Eine Woche lang in eine fremde Arbeitswelt eintauchen – diese Möglichkeit hatte Janine Hasler, Pflege-Studentin an der OST– Ostschweizer Fachhochschule. Im Rahmen des Moduls «Blickwechsel» der Career Services OST arbeitete sie in der Sonderschule Bad Sonder. Im Interview erzählt Janine zusammen mit dem Leiter des Bad Sonder, Thomas Schwemer, was sie in ihrer Blickwechsel-Woche erlebt hat.

Janine, was hast du während der Woche im Bad Sonder gemacht?

Janine Hasler: Während des Blickwechsels war ich drei Tage in einer Wohngruppe der Jugendlichen. Dort habe ich in den Alltag der Jugendlichen gesehen, mit ihnen gekocht, gegessen, Hausaufgaben gemacht, Spiele gespielt und Ämtli erledigt. Die anderen zwei Tage war ich in der Schule im Unterricht dabei. Ich habe den Schülerinnen und Schülern zum Beispiel geholfen, Mathematikaufgaben zu lösen oder war Teil des Sportunterrichts. In der Schule hatte ich zudem die Gelegenheit, meinen eigenen Beruf vorzustellen.
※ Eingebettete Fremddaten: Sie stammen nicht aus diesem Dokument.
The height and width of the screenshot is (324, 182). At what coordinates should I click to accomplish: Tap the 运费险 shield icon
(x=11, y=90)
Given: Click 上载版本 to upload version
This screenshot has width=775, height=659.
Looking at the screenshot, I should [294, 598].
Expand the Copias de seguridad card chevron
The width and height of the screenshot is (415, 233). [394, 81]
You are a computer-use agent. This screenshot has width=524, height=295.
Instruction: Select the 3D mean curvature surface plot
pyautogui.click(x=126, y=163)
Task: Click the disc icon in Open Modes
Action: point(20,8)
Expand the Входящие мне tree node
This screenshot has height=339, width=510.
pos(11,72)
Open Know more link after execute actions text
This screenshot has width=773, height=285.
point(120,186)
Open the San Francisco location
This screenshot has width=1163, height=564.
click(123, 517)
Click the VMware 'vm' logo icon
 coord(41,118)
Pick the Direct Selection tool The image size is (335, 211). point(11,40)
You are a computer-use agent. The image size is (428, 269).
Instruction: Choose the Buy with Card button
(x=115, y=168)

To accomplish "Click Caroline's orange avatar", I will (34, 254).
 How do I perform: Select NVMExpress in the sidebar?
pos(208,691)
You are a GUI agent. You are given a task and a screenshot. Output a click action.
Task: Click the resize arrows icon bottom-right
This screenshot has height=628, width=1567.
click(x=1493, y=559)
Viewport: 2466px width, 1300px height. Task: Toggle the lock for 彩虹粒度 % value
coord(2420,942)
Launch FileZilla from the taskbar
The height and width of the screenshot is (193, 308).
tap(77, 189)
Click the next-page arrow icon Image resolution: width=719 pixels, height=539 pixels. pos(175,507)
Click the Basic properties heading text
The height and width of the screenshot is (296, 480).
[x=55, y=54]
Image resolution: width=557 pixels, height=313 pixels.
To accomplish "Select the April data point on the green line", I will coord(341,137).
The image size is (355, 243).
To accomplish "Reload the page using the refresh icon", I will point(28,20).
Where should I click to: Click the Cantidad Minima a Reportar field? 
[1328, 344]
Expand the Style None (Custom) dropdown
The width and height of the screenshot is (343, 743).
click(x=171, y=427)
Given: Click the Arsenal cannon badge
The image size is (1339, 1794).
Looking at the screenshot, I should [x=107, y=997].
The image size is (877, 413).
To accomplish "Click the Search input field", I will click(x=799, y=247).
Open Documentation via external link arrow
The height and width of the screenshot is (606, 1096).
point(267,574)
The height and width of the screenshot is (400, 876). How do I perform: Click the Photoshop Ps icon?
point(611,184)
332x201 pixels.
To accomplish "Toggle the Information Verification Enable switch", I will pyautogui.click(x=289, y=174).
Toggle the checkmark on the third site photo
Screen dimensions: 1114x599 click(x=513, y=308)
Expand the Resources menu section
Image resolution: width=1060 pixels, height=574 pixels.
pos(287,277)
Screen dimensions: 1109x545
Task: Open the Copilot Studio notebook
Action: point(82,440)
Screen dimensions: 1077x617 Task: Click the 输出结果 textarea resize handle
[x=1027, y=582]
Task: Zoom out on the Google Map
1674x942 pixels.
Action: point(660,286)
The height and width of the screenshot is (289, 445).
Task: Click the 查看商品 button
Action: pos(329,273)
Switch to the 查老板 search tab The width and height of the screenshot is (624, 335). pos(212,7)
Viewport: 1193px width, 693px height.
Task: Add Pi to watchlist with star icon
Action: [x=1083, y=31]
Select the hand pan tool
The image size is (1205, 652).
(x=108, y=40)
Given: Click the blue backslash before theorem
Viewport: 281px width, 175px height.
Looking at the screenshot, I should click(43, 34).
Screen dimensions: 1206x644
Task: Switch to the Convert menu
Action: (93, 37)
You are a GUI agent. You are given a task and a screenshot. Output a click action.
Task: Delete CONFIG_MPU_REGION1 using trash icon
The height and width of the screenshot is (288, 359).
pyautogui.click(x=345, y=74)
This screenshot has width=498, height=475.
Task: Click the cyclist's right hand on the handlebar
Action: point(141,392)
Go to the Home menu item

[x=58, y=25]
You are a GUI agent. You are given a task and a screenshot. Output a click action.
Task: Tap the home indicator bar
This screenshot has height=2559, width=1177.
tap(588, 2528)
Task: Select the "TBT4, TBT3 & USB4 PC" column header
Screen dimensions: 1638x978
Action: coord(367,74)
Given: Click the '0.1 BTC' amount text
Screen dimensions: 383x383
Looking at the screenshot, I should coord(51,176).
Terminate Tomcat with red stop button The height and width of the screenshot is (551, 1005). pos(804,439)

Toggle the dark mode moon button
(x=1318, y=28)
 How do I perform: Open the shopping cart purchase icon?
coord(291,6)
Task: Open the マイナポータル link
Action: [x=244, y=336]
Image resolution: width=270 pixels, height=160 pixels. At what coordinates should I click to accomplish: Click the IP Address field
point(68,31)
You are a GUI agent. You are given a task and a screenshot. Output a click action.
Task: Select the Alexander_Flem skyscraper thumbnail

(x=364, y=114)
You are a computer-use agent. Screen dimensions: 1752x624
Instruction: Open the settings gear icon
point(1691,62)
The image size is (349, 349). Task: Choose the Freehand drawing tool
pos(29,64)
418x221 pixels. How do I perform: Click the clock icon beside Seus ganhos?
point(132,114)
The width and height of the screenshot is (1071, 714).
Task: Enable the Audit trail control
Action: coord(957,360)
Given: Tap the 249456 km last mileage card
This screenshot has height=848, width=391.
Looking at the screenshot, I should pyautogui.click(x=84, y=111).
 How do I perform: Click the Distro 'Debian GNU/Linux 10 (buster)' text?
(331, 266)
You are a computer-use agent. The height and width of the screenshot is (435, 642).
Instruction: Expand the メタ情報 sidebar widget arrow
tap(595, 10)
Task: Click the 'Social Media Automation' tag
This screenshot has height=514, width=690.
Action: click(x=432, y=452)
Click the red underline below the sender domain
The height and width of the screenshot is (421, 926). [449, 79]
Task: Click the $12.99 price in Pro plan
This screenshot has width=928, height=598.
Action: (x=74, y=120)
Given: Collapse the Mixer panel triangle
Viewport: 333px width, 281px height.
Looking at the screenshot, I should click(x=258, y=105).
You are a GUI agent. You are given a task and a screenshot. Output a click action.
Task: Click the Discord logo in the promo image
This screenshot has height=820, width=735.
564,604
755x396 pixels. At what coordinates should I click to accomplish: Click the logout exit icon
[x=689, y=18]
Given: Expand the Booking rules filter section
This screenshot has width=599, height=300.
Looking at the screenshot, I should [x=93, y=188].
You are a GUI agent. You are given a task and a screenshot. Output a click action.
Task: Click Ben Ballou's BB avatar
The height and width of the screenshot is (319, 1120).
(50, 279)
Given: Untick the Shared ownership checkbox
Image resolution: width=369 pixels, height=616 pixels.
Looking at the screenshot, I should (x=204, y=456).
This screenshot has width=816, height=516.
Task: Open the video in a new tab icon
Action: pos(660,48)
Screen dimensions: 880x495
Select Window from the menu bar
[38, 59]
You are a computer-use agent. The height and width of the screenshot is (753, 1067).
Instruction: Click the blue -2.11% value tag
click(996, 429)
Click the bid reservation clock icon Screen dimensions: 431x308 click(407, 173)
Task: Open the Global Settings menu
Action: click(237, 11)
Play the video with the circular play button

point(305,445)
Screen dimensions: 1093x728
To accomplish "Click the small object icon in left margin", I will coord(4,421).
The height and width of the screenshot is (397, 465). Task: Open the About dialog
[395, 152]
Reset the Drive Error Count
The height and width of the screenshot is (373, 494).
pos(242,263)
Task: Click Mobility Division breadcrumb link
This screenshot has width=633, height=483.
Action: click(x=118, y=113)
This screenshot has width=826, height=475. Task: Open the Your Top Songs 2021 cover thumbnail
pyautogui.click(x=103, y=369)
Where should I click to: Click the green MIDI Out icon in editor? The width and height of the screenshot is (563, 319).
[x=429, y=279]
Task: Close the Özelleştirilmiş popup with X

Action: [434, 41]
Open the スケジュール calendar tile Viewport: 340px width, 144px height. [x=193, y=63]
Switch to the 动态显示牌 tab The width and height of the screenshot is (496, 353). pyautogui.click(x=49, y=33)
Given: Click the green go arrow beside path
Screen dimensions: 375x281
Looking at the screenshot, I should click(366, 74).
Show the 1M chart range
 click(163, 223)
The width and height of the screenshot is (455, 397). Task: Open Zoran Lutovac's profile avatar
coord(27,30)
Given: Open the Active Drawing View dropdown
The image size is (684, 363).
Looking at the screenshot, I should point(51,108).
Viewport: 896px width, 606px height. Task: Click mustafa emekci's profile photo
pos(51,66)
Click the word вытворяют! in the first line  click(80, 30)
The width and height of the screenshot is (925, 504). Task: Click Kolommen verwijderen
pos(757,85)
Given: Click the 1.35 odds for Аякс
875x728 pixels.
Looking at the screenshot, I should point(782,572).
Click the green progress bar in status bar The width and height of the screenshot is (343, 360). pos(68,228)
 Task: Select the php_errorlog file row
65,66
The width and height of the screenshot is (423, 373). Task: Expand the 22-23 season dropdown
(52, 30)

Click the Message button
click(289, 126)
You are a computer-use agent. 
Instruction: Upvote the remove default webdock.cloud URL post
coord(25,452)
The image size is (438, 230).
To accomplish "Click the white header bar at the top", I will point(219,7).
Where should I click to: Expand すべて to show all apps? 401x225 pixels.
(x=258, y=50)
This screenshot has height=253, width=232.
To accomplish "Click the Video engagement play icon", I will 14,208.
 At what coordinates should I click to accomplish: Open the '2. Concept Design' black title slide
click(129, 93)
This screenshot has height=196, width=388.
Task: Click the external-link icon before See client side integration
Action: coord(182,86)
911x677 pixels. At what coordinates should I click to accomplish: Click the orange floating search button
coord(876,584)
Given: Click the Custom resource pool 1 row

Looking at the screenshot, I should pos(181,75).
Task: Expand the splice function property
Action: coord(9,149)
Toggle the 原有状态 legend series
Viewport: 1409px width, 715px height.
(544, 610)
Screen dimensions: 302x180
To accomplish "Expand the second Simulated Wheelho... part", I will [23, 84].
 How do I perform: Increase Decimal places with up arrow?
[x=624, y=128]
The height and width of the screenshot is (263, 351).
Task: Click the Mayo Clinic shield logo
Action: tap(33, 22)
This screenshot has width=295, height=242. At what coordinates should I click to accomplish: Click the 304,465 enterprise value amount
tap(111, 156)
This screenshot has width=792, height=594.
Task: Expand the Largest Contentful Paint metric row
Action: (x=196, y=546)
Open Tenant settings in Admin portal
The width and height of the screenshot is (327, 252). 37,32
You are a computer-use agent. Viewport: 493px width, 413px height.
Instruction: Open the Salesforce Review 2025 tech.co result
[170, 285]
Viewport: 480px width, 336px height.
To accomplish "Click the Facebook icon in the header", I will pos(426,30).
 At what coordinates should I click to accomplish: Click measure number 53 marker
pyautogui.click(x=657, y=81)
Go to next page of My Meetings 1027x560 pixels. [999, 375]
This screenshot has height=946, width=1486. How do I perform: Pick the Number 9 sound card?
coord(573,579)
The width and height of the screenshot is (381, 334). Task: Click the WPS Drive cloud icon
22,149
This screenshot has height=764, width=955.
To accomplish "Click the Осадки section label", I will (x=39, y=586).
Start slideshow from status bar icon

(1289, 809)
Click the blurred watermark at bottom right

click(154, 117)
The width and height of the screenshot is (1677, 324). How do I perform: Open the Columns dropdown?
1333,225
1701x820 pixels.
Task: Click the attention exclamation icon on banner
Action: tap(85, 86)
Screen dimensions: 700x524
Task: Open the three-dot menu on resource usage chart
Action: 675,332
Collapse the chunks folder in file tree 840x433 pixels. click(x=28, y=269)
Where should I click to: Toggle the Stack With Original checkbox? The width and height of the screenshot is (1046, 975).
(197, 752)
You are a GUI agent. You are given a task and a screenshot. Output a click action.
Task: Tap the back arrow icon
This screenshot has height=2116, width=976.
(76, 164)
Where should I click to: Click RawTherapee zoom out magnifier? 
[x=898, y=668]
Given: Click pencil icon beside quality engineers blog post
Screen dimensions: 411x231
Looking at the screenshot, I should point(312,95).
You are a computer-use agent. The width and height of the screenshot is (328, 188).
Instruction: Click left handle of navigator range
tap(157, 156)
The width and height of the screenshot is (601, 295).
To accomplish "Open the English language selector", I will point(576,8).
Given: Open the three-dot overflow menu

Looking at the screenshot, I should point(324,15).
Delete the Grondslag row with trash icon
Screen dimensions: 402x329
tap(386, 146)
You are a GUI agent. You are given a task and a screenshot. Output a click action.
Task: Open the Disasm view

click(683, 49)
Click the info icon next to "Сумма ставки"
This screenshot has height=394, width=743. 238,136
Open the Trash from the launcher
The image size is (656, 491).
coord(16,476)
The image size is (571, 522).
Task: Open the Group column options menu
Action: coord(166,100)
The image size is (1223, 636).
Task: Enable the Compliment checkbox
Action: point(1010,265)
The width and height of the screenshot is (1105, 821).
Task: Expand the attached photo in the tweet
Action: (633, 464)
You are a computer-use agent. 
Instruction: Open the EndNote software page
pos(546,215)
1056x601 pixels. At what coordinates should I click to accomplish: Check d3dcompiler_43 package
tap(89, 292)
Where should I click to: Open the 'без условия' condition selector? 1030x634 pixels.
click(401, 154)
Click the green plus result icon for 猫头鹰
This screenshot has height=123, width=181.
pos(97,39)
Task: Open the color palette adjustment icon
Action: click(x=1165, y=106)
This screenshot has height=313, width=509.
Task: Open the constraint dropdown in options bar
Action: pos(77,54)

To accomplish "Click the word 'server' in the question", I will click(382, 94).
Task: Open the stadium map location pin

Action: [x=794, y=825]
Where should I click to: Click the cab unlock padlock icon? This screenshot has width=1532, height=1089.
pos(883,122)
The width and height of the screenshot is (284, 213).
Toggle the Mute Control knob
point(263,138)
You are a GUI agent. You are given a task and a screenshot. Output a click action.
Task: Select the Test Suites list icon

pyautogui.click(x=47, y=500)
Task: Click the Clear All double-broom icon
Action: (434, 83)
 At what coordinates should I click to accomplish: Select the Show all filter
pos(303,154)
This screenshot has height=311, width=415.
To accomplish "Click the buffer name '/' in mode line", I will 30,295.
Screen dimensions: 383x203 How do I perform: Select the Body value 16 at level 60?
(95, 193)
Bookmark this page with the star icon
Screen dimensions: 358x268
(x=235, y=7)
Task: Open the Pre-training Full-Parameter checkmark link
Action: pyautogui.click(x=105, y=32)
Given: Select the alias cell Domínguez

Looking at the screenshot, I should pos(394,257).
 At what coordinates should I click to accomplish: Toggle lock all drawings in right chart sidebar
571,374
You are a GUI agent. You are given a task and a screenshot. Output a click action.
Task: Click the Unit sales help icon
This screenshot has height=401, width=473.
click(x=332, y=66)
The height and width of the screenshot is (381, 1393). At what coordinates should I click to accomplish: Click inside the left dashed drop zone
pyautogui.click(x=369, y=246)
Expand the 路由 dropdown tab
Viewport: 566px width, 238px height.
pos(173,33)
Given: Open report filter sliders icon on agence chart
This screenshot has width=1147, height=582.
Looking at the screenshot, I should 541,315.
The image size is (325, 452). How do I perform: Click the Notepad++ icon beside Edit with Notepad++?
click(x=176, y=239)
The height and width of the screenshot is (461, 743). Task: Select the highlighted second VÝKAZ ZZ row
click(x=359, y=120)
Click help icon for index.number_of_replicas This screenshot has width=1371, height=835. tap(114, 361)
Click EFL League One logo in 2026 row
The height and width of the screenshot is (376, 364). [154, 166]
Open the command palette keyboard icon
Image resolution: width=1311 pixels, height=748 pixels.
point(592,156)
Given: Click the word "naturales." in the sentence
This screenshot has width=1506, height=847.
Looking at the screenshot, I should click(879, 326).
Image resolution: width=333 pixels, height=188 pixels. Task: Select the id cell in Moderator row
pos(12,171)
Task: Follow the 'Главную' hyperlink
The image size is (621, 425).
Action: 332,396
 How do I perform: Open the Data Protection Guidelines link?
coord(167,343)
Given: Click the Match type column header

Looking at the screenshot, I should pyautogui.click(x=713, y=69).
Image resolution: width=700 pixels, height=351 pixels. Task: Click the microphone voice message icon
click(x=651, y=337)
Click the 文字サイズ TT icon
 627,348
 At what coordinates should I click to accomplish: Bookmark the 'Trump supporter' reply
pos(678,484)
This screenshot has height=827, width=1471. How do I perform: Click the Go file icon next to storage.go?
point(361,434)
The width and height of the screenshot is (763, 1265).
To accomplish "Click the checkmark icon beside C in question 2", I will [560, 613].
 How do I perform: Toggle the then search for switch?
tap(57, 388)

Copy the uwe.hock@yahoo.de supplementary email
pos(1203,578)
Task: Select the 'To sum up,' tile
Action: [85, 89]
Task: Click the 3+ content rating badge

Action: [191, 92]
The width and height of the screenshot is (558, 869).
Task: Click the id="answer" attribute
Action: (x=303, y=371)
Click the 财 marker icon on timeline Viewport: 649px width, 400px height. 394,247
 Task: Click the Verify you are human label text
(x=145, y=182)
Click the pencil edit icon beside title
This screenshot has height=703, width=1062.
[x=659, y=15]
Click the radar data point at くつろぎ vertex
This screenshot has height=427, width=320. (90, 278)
Dem Niveau der Schülerinnen und Schüler entsprechend habe ich die Lehren Fachfrau / Fachmann Gesundheit (FaGe) und Assistent/in Gesundheit und Soziales (EBA) mit einem Film und einem Kreuzworträtsel vorgestellt. Die Jugendlichen haben sehr gut mitgemacht, waren interessiert und haben Fragen gestellt.

Du hast also in verschiedene Bereiche des Alltags der Jugendlichen hineingesehen. Wie war das für dich?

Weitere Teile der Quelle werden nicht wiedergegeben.